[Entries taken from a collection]
◆ ◆ ◆ ◆ ◆ ◆ ◆

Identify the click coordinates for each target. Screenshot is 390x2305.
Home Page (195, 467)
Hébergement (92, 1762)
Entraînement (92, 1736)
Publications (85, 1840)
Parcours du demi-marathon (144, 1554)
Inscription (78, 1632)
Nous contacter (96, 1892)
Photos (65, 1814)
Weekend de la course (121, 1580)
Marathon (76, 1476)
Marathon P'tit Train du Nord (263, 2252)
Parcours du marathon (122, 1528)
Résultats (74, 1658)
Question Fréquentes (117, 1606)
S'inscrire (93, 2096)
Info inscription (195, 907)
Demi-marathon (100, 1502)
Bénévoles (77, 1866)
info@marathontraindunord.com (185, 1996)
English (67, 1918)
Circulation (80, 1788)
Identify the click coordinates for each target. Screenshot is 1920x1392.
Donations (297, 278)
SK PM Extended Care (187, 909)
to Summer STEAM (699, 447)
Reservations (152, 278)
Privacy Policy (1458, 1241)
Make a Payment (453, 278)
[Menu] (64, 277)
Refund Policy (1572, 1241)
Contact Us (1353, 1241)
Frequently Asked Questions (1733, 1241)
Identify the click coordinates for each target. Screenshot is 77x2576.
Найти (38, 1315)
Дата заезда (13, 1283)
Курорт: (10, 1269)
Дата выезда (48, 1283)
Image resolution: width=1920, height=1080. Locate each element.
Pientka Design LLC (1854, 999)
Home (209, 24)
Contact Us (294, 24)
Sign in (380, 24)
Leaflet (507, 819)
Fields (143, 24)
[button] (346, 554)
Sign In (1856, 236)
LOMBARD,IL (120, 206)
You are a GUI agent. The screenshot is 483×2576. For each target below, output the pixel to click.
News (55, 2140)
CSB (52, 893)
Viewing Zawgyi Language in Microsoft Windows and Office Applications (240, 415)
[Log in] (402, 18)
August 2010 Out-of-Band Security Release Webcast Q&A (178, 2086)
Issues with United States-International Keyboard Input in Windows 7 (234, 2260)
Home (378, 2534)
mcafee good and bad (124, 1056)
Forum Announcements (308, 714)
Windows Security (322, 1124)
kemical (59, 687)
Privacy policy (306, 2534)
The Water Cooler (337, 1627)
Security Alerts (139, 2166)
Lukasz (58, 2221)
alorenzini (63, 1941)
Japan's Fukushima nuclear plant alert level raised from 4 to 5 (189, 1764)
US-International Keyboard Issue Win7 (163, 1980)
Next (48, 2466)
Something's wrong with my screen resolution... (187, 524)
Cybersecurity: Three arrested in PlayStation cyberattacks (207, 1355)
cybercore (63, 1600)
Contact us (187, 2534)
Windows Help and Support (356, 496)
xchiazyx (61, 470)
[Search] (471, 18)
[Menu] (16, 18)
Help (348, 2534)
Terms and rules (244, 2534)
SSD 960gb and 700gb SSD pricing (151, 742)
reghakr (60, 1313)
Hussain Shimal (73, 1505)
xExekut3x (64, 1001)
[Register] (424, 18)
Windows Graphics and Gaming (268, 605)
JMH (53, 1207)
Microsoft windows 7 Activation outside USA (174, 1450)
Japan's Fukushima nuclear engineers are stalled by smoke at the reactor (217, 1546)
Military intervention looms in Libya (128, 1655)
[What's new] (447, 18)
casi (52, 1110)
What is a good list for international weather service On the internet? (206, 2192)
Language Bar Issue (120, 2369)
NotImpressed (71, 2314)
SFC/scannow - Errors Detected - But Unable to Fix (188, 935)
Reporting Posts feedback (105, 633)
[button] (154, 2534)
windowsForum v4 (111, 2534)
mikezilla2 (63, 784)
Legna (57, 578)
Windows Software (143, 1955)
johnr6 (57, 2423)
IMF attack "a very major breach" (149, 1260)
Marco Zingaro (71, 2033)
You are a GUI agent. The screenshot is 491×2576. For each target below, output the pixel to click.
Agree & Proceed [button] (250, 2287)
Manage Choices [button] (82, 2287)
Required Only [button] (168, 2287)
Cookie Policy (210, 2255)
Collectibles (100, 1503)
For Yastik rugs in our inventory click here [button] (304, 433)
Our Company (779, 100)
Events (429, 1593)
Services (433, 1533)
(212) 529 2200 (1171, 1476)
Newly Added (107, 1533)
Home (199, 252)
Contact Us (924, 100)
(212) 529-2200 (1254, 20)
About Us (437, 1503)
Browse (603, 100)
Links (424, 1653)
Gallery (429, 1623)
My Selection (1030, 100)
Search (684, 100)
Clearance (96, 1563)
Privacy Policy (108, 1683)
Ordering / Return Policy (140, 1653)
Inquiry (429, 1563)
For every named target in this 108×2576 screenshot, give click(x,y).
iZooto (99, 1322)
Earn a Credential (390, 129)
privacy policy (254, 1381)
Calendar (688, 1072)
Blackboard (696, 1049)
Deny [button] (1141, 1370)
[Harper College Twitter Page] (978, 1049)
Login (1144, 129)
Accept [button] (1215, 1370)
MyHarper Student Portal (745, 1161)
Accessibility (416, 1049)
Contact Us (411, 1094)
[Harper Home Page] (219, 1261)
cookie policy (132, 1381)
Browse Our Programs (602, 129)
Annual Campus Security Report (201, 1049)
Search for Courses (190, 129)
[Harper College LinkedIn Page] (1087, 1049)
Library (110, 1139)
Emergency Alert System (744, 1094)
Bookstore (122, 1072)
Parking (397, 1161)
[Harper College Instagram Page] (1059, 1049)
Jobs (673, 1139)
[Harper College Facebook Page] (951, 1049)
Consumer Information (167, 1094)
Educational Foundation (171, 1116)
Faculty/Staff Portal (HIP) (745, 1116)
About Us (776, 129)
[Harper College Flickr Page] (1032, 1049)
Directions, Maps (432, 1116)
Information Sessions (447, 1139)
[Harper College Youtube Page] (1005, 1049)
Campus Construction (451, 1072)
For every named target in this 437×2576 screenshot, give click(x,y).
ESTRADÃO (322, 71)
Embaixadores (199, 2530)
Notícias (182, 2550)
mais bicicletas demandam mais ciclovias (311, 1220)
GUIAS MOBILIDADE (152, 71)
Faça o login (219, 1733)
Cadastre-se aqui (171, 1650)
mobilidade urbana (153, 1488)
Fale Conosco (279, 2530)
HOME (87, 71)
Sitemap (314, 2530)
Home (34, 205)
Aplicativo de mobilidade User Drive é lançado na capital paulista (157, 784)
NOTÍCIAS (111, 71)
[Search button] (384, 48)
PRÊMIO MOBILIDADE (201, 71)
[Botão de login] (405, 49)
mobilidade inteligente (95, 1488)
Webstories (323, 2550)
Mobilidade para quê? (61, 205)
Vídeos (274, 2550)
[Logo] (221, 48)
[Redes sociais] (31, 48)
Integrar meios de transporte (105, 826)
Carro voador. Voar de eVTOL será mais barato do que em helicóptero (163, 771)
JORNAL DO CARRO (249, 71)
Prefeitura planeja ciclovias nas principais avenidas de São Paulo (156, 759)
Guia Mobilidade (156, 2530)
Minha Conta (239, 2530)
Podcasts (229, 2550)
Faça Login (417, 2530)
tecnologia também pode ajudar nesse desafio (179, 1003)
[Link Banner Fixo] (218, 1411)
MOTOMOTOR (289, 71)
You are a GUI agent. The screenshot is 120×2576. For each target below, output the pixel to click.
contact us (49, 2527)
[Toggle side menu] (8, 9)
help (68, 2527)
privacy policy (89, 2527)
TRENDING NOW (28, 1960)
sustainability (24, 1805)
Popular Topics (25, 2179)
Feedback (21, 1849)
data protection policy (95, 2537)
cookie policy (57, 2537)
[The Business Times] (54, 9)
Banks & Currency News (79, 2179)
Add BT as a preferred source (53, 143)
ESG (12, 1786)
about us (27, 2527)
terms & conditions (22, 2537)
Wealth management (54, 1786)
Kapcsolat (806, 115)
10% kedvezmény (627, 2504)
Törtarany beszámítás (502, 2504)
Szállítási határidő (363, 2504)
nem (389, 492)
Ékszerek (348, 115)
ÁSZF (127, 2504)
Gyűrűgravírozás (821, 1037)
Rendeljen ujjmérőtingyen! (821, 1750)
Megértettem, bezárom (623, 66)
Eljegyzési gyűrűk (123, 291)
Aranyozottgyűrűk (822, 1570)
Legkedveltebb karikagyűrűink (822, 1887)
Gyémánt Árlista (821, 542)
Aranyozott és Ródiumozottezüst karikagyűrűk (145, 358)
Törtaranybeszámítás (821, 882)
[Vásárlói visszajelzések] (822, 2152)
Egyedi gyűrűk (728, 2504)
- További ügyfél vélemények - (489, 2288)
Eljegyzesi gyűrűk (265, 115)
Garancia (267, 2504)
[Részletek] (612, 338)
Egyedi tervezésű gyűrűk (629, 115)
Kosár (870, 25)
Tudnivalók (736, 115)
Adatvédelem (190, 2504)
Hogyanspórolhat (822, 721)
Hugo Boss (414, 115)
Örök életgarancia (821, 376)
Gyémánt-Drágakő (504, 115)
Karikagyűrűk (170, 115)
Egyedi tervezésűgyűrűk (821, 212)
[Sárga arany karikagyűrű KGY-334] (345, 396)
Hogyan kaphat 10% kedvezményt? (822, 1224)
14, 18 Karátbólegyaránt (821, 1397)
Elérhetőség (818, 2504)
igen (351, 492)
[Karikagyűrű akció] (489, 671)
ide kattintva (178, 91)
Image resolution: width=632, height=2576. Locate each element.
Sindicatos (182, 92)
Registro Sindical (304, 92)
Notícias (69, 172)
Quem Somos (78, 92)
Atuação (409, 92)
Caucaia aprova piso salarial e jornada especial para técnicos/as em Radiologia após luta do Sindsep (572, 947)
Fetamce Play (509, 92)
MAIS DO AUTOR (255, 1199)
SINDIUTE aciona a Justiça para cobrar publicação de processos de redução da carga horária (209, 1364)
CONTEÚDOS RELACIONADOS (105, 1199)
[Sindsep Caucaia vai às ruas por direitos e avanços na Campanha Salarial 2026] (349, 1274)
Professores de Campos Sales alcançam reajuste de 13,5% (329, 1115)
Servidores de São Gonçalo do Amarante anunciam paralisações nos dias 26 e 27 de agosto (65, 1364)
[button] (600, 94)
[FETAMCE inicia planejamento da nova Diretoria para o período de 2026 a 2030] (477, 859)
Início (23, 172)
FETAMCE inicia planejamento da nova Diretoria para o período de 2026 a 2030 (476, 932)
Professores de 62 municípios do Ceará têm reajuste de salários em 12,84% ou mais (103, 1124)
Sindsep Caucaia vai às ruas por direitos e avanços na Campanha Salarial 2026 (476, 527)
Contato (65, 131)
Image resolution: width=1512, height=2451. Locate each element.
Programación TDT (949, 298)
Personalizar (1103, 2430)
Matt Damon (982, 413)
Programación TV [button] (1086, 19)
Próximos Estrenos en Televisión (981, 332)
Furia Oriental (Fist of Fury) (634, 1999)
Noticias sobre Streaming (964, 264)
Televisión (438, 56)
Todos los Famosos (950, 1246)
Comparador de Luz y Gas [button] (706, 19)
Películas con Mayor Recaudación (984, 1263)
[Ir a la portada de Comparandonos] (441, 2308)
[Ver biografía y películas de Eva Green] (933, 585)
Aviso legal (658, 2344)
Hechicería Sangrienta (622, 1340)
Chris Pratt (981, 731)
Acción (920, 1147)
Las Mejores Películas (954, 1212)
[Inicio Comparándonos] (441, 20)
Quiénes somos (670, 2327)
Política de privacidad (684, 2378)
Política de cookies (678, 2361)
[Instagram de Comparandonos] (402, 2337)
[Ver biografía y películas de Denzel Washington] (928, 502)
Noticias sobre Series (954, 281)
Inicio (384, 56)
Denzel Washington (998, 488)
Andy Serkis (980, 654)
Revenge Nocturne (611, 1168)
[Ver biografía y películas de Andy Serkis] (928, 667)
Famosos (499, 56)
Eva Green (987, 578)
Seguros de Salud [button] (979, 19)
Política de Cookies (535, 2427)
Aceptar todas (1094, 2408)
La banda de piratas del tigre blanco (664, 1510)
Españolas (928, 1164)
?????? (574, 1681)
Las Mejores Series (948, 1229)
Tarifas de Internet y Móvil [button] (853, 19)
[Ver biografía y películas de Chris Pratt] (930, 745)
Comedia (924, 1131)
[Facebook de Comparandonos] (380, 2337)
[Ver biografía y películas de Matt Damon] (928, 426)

◆ ◆ ◆ ◆ ◆ ◆ ◆

- TASK ITEM:
Reproduce the lines of the entries above from the one with "[Ver biografía y películas de Denzel" to the one with "Eva Green (987, 578)", both included, exactly and without any other line.

- PROBLEM SOLUTION:
[Ver biografía y películas de Denzel Washington] (928, 502)
Noticias sobre Series (954, 281)
Inicio (384, 56)
Denzel Washington (998, 488)
Andy Serkis (980, 654)
Revenge Nocturne (611, 1168)
[Ver biografía y películas de Andy Serkis] (928, 667)
Famosos (499, 56)
Eva Green (987, 578)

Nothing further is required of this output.